(TASK STATEMENT)
Write out every line of the recorded data below without changing anything.

───── RECORD LIST ─────

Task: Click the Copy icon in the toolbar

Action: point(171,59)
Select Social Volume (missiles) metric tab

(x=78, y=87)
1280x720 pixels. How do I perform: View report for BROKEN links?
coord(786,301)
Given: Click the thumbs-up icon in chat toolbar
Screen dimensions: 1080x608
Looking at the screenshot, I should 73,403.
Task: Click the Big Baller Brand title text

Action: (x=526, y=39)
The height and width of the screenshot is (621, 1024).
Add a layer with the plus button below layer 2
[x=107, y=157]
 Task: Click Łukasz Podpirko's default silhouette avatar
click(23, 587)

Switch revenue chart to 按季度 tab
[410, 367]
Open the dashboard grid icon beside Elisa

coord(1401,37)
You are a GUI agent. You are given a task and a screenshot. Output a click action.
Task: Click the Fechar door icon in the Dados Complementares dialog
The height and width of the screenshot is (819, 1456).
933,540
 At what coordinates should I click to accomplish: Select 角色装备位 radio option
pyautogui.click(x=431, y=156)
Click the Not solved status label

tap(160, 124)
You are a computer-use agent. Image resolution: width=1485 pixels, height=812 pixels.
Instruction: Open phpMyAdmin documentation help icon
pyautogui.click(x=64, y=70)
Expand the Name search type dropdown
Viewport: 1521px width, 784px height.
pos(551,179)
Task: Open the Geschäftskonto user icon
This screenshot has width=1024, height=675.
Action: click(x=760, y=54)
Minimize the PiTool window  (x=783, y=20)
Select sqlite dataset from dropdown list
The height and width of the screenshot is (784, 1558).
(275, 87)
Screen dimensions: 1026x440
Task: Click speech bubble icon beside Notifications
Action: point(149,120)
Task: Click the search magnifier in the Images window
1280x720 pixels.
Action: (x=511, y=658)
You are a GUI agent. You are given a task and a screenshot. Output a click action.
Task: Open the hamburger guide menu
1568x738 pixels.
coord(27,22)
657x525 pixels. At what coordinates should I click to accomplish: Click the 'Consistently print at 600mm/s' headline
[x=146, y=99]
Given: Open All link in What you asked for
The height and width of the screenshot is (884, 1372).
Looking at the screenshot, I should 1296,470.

─────

(RESULT OF THE EXERCISE)
Task: Click the Copy icon in the toolbar

Action: point(171,59)
Select Social Volume (missiles) metric tab

(x=78, y=87)
1280x720 pixels. How do I perform: View report for BROKEN links?
coord(786,301)
Given: Click the thumbs-up icon in chat toolbar
Screen dimensions: 1080x608
Looking at the screenshot, I should 73,403.
Task: Click the Big Baller Brand title text

Action: (x=526, y=39)
The height and width of the screenshot is (621, 1024).
Add a layer with the plus button below layer 2
[x=107, y=157]
 Task: Click Łukasz Podpirko's default silhouette avatar
click(23, 587)

Switch revenue chart to 按季度 tab
[410, 367]
Open the dashboard grid icon beside Elisa

coord(1401,37)
You are a GUI agent. You are given a task and a screenshot. Output a click action.
Task: Click the Fechar door icon in the Dados Complementares dialog
The height and width of the screenshot is (819, 1456).
933,540
 At what coordinates should I click to accomplish: Select 角色装备位 radio option
pyautogui.click(x=431, y=156)
Click the Not solved status label

tap(160, 124)
You are a computer-use agent. Image resolution: width=1485 pixels, height=812 pixels.
Instruction: Open phpMyAdmin documentation help icon
pyautogui.click(x=64, y=70)
Expand the Name search type dropdown
Viewport: 1521px width, 784px height.
pos(551,179)
Task: Open the Geschäftskonto user icon
This screenshot has width=1024, height=675.
Action: click(x=760, y=54)
Minimize the PiTool window  (x=783, y=20)
Select sqlite dataset from dropdown list
The height and width of the screenshot is (784, 1558).
(275, 87)
Screen dimensions: 1026x440
Task: Click speech bubble icon beside Notifications
Action: point(149,120)
Task: Click the search magnifier in the Images window
1280x720 pixels.
Action: (x=511, y=658)
You are a GUI agent. You are given a task and a screenshot. Output a click action.
Task: Open the hamburger guide menu
1568x738 pixels.
coord(27,22)
657x525 pixels. At what coordinates should I click to accomplish: Click the 'Consistently print at 600mm/s' headline
[x=146, y=99]
Given: Open All link in What you asked for
The height and width of the screenshot is (884, 1372).
Looking at the screenshot, I should 1296,470.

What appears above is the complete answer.